Véritable balcon sur la mer, le boulevard Maritime devint très vite l’une des promenades favorites des Havrais d’où ils pouvaient suivre tout à loisir le ballet des bateaux entrant dans le port, ou en sortant, les efforts téméraires des baigneurs affrontant les assauts inlassables des vagues, les enfants jouant sur la plage, et même les lourds chargements de sable et de galets remontés de la grève à dos d’homme ou dans des banneaux que tiraient de robustes chevaux. Peut-être certains de ces promeneurs y ont-ils croiser sans le savoir quelque célébrité, tel, par exemple, l’auteur de Zazie dans le métro. « Il (Raymond Queneau) aime aussi courir les rues du Havre. Il se dirige vers le boulevard Maritime et va, parfois, poster son courrier dans la boite aux lettres belge installée devant le Nice Havrais » (5).

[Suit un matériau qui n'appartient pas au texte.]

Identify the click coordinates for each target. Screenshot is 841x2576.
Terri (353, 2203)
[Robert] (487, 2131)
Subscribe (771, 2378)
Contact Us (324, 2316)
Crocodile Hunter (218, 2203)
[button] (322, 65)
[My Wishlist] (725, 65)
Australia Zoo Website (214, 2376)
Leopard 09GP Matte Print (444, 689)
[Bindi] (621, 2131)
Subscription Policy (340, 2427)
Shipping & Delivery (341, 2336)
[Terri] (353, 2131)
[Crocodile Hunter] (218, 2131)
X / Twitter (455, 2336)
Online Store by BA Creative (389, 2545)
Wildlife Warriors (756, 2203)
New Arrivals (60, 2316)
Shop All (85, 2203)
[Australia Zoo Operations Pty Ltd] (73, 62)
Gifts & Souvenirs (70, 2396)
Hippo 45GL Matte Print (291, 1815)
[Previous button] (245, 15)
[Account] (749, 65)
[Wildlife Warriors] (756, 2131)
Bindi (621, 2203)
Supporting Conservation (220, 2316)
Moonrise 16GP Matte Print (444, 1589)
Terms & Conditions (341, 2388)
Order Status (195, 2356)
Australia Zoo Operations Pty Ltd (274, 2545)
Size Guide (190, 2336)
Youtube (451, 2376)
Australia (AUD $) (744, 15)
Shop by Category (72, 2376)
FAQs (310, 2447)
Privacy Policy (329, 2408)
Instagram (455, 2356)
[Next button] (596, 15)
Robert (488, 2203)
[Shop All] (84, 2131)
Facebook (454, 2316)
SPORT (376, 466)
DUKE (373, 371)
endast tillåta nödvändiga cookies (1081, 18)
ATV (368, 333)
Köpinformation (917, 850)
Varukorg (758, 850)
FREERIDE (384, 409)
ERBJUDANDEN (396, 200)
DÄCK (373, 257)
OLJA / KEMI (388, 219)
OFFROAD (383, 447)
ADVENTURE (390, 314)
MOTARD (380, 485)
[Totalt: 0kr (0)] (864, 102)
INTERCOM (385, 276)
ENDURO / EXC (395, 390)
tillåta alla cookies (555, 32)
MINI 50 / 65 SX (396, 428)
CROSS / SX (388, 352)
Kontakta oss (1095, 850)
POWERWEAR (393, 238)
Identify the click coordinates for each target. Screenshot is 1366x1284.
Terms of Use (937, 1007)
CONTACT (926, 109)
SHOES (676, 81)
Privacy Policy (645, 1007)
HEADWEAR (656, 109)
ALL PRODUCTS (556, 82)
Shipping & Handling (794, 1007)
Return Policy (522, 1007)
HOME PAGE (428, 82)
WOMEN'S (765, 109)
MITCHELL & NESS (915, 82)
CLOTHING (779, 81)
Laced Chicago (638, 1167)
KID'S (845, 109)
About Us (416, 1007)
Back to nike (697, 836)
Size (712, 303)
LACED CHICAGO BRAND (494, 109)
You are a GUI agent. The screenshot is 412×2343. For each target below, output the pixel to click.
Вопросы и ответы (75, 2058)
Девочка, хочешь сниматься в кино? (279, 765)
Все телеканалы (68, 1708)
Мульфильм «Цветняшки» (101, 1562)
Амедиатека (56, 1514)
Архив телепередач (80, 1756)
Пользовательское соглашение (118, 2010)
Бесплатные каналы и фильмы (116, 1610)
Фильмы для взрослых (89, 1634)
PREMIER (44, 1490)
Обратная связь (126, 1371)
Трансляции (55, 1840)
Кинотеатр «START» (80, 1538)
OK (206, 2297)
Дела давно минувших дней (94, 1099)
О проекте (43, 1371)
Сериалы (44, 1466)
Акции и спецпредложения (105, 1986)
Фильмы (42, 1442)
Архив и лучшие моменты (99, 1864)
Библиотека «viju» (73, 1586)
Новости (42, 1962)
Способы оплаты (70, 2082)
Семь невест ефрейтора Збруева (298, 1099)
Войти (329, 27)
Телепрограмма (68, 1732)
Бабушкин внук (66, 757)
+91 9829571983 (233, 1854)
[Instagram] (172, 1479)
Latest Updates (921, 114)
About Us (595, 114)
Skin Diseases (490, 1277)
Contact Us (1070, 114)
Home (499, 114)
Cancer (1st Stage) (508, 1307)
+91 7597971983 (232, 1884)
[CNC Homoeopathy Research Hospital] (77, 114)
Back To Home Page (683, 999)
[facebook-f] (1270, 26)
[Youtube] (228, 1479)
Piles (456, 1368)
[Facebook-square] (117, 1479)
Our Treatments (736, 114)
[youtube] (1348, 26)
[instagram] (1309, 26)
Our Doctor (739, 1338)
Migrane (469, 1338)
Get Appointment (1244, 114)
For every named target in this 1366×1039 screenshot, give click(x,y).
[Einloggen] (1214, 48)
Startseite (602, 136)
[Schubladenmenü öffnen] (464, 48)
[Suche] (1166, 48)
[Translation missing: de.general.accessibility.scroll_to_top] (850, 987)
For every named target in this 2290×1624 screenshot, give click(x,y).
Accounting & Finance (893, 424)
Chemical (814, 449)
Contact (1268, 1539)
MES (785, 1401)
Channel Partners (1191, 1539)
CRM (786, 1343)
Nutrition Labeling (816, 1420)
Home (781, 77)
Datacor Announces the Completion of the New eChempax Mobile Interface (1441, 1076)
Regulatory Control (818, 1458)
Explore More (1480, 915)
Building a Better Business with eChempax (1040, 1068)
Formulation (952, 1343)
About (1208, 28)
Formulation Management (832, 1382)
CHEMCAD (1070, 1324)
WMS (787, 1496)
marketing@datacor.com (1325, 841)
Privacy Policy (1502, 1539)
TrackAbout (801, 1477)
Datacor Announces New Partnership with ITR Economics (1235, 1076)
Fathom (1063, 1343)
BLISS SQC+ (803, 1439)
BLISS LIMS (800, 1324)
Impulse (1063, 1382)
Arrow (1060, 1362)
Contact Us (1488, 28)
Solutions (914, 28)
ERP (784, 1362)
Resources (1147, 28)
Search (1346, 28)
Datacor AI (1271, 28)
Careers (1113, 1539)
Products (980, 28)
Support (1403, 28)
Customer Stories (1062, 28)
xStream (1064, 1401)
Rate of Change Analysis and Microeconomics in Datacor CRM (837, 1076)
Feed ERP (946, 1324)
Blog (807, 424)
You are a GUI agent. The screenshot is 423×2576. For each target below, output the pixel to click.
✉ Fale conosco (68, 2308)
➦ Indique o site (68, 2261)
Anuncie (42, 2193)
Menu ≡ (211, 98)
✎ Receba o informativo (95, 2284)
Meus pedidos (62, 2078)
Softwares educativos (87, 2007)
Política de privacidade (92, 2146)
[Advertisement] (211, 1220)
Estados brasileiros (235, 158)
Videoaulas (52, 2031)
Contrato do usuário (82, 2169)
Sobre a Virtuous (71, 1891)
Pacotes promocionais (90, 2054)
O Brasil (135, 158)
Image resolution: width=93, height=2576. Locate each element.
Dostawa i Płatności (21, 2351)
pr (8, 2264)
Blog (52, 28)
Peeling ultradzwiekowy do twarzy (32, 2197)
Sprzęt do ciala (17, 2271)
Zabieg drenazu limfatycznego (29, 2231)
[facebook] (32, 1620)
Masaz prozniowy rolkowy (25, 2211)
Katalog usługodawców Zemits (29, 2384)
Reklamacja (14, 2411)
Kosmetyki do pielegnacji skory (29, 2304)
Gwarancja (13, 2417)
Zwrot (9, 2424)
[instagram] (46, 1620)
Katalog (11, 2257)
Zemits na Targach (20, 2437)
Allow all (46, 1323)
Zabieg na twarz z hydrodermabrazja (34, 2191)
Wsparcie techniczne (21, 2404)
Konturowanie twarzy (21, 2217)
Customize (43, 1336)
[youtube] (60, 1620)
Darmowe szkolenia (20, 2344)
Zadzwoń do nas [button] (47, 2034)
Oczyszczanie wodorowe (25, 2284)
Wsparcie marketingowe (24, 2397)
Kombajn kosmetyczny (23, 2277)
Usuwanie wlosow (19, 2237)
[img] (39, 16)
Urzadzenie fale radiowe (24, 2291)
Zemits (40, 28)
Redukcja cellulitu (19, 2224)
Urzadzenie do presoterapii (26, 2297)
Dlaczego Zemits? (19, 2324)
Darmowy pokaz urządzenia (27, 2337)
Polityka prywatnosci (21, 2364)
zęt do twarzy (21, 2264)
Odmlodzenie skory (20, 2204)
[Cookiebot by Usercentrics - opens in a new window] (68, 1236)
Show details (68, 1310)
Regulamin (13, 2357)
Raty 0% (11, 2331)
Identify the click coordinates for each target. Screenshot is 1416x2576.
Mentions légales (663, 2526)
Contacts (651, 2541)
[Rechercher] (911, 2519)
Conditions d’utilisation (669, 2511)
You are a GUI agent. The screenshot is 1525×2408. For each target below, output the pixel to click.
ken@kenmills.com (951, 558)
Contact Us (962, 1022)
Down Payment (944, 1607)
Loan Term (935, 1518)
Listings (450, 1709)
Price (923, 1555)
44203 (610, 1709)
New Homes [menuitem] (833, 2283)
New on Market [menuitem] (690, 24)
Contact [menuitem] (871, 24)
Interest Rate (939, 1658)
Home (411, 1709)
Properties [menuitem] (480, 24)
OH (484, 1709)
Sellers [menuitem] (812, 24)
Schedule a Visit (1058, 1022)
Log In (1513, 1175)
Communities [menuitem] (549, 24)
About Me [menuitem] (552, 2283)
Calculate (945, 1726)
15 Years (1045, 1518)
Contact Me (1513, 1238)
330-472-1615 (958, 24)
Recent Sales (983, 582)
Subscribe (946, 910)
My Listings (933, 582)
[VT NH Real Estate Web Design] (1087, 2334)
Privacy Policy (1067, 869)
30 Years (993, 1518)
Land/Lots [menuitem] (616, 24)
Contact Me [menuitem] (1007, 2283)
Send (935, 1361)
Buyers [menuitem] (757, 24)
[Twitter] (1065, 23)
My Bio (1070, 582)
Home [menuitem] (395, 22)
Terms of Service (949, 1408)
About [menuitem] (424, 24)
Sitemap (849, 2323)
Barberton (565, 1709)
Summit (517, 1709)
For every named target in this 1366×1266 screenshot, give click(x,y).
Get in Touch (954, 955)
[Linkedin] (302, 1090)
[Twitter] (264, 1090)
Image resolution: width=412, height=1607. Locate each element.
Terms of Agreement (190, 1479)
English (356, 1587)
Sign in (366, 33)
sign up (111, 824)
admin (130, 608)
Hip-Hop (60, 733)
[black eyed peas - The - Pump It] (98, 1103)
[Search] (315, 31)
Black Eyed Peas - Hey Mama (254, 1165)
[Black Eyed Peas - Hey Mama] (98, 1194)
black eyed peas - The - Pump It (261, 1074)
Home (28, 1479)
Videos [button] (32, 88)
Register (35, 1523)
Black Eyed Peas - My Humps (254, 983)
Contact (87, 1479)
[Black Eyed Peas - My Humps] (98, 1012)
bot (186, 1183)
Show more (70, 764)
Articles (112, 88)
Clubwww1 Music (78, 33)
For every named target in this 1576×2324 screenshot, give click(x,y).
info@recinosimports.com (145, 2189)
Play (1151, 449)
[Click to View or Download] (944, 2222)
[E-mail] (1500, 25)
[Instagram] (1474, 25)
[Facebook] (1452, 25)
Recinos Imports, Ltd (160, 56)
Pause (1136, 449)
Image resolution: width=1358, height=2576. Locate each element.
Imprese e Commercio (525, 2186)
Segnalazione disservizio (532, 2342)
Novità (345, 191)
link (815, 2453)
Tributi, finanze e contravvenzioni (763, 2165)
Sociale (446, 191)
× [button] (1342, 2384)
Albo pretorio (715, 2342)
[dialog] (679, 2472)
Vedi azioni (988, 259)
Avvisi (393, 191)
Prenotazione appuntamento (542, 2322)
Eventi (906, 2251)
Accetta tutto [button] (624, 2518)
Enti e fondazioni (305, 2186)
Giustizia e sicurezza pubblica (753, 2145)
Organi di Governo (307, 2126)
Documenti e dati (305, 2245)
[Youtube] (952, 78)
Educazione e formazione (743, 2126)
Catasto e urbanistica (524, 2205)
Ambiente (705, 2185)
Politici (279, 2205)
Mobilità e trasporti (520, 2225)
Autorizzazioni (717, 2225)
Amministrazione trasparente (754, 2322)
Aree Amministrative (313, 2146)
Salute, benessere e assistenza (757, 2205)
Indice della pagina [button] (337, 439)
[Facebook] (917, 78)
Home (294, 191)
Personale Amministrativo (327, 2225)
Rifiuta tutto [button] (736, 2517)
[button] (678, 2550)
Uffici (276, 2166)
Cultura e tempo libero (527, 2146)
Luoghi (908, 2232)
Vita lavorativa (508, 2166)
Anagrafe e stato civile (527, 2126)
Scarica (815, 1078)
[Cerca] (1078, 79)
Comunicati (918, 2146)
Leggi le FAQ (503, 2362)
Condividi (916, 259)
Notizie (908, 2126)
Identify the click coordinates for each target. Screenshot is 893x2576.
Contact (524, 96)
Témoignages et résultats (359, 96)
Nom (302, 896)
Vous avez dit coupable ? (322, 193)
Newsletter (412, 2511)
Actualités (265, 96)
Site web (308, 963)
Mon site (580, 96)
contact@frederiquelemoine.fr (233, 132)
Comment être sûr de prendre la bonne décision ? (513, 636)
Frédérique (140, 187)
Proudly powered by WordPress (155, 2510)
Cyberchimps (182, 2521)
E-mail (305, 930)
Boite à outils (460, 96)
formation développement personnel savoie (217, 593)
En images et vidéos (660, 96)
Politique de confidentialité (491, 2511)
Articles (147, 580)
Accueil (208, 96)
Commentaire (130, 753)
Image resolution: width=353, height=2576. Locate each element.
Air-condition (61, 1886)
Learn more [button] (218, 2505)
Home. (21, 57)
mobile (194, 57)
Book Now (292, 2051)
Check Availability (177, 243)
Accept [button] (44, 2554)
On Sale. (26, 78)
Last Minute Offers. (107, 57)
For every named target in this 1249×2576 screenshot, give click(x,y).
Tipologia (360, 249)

Hormis les monteurs de sable, on peut dire que c’est le même spectacle qui s’offre aux regards aujourd’hui le long du Boulevard Maritime, et si ce n’était les jardins de la plage, dessinés en 1994 par le paysagiste André Chemenoff, et la digue promenade, qui s’étirent sur 2 kilomètres, invitant les promeneurs à la flânerie et à la détente, on pourrait penser que rien n’a vraiment changé. Car, aussi surprenant que cela puisse paraître, le boulevard Maritime ne fut que très peu touché par les bombardements de la seconde guerre mondiale qui détruisirent la quasi-totalité du centre-ville. C’est encore aujourd’hui, indéniablement, au moindre rayon de soleil, un point de rendez-vous et de déambulation incontournable…

 

1) « Saint-Vincent-de-Paul, quartier phare de la Porte Océane », Max Bengtsson et Gilbert Betton, 1999.

2) « Les Havrais et la mer », Jean Legoy, Philippe Manneville, Jean-Pierre Robichon, Erick Lévilly, 1990.

3) « Sur les bords de scènes », Thierry Rodange, dans « La Seine-Maritime des écrivains », 2007.

4) « Les Voyages présidentiels de M. Félix Faure », H. Valoys, 1895.

5) « Le Havre de Raymond Queneau », Philippe Normand, dans « La Seine-Maritime des écrivains », 2007.